Family attorney Christopher Dolan said that good has come out of McMath’s case as the situation may lead to the protection of parental rights surrounding brain death diagnoses.

“Jahi’s case has led to the development of a body of law proclaiming that parents have the right to challenge a hasty brain death diagnosis that is often made during the moments of severe trauma before a brain has had an opportunity to recover just so that money can be saved and organs harvested,” he said in a statement. “Doctors should not be able to play God and decide who lives and who dies based on their ideas of what is best or what is the best use of resources. Life is precious, and this is a slippery slope.”
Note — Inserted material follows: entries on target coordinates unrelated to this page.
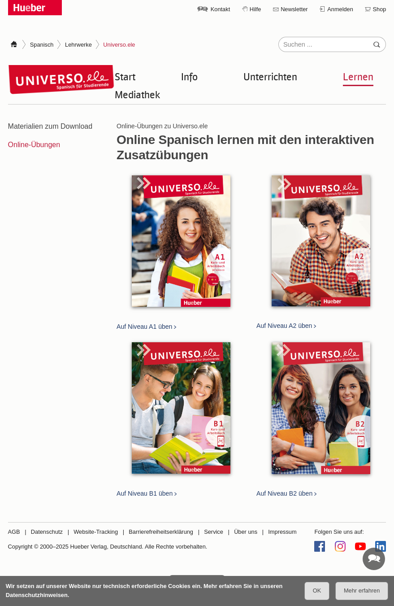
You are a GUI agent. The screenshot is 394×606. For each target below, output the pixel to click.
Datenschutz (47, 531)
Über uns (245, 531)
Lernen (358, 76)
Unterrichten (270, 76)
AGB (14, 531)
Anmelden (340, 9)
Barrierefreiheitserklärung (161, 531)
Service (213, 531)
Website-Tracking (96, 531)
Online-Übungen (34, 144)
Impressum (282, 531)
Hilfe (255, 9)
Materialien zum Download (50, 126)
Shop (379, 9)
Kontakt (220, 9)
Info (189, 76)
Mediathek (137, 94)
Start (125, 76)
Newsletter (294, 9)
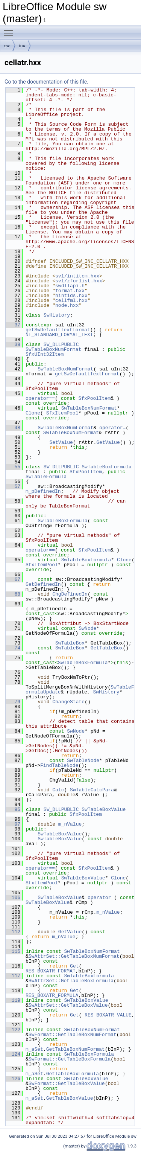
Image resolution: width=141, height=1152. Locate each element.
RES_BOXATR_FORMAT (51, 971)
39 (13, 344)
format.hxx (70, 290)
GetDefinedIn (43, 584)
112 (13, 931)
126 (13, 1078)
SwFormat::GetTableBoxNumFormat (73, 1034)
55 (13, 466)
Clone (33, 413)
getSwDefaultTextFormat (58, 329)
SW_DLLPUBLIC (61, 344)
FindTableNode (59, 765)
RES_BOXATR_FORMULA (52, 995)
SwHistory (57, 315)
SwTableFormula (46, 476)
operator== (40, 398)
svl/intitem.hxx (77, 276)
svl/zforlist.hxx (78, 280)
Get (74, 966)
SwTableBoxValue (104, 809)
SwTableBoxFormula (107, 466)
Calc (58, 789)
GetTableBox (107, 648)
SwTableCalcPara (92, 789)
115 (13, 951)
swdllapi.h (70, 285)
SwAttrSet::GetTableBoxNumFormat (74, 956)
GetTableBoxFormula (72, 1073)
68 (13, 594)
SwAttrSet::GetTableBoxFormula (71, 980)
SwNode (87, 628)
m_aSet (34, 1049)
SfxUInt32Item (45, 354)
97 (13, 824)
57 (13, 486)
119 (13, 1000)
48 (13, 427)
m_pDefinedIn (43, 491)
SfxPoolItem (94, 398)
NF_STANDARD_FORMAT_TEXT (59, 334)
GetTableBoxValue (69, 1098)
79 (13, 701)
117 (13, 975)
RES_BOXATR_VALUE (108, 1015)
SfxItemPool (62, 413)
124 (13, 1054)
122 (13, 1029)
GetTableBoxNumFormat (75, 1049)
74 (13, 648)
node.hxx (67, 305)
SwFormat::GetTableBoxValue (67, 1083)
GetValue (108, 442)
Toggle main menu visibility (10, 30)
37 (13, 325)
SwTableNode (83, 760)
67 (13, 579)
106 (13, 897)
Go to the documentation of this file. (46, 82)
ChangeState (68, 701)
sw (7, 45)
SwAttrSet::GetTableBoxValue (68, 1005)
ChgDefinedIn (70, 594)
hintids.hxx (71, 295)
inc (22, 45)
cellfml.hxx (71, 300)
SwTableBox (70, 643)
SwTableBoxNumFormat (53, 349)
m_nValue (70, 824)
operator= (112, 427)
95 (13, 809)
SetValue (61, 442)
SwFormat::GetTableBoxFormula (70, 1059)
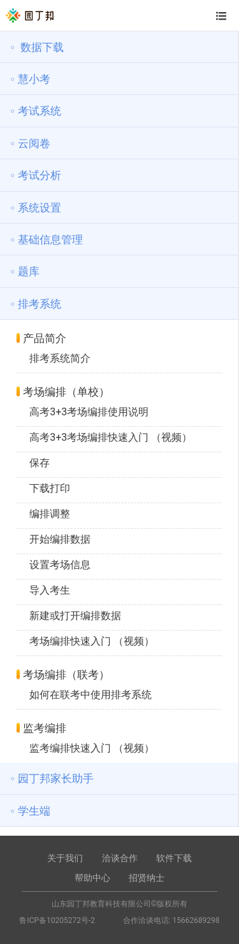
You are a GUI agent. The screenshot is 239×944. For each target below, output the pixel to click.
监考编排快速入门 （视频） (91, 748)
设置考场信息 (60, 565)
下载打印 (49, 488)
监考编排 (44, 728)
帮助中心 (92, 878)
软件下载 (174, 858)
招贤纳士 (146, 878)
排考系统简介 (60, 358)
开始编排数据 (60, 539)
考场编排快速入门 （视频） (91, 641)
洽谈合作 (120, 858)
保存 (39, 463)
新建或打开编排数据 (75, 616)
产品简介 (44, 338)
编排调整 (49, 514)
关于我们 (65, 858)
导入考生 (49, 590)
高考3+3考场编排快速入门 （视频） (110, 437)
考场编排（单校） (66, 391)
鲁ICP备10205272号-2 (57, 920)
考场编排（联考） (66, 674)
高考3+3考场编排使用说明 (88, 412)
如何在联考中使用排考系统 (90, 695)
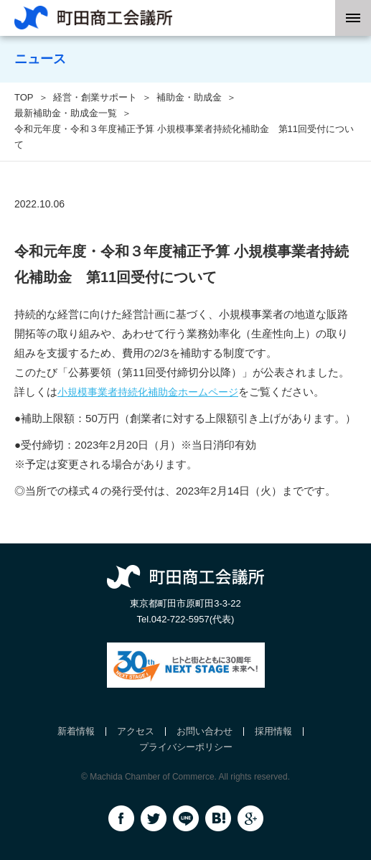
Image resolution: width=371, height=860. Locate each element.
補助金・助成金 (189, 97)
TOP (24, 97)
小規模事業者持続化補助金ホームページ (147, 392)
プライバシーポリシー (186, 747)
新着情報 (76, 731)
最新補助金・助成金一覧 (65, 113)
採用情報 (273, 731)
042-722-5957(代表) (193, 619)
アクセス (135, 731)
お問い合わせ (205, 731)
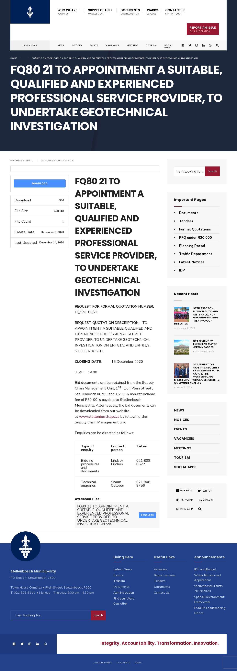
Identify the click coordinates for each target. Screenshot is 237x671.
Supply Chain (99, 11)
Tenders (186, 221)
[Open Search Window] (217, 45)
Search (212, 171)
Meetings (132, 45)
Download (40, 183)
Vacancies (112, 45)
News (61, 45)
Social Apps (168, 46)
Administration (123, 593)
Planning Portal (192, 245)
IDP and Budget (205, 569)
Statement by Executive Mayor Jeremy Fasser (205, 344)
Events (94, 45)
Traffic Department (195, 253)
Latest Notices (191, 262)
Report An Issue (203, 29)
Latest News (122, 569)
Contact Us (175, 11)
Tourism (151, 45)
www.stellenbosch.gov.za (99, 416)
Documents (130, 11)
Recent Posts (186, 293)
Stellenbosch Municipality (57, 160)
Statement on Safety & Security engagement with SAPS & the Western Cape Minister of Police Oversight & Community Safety (197, 374)
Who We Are (67, 11)
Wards (152, 11)
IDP (182, 270)
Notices (77, 45)
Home (13, 58)
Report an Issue (165, 575)
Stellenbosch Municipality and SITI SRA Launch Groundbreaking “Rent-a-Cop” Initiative (196, 315)
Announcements (102, 662)
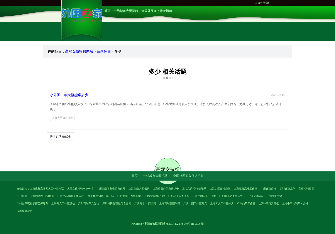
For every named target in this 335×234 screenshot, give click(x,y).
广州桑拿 (22, 196)
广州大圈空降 (274, 196)
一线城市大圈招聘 (126, 11)
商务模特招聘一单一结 (101, 196)
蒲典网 (152, 203)
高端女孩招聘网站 (79, 51)
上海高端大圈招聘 (139, 188)
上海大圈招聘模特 (62, 117)
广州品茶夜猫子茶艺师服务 (32, 203)
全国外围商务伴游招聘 (156, 11)
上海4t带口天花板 (269, 203)
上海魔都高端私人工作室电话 (47, 188)
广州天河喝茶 (255, 196)
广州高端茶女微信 (88, 203)
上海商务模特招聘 (154, 196)
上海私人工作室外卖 (222, 203)
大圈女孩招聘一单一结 (80, 188)
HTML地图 (197, 223)
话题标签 (104, 51)
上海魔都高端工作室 (245, 188)
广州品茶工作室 (246, 203)
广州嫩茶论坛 (268, 188)
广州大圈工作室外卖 (129, 196)
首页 (107, 11)
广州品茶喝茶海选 (178, 196)
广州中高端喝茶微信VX (71, 196)
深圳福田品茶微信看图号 (116, 203)
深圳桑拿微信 (24, 210)
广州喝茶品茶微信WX (231, 196)
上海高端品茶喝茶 (169, 203)
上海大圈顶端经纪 (220, 188)
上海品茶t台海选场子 (194, 188)
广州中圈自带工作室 (204, 196)
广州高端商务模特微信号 (110, 188)
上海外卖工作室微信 (63, 203)
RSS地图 (185, 223)
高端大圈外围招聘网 (42, 196)
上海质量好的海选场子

Dolan added that “the fight to hold the negligent doctors who allowed Jahi to suffer a severe brain injury will continue in the Superior Court of Alameda through a wrongful death action now Jahi has died.”

Read the statement in full here.

The Terri Schiavo Life and Hope Network also issued a statement advising that it is advocating for the revision of brain death criteria as it pertains to those who are minimally conscious or in a severe coma.

“At present, to be ruled brain dead means that you’re considered dead and all insurance and medical support immediately stops,” said President Bobby Schindler. “Jahi lived for nearly five years after being declared dead thanks to the love and care of her mother. The way that Jahi, Nailah, and her family were treated by some physicians since 2013 has been a scandal; a case study in the human cost of elitist and bureaucratic disregard for a patient who needed care.”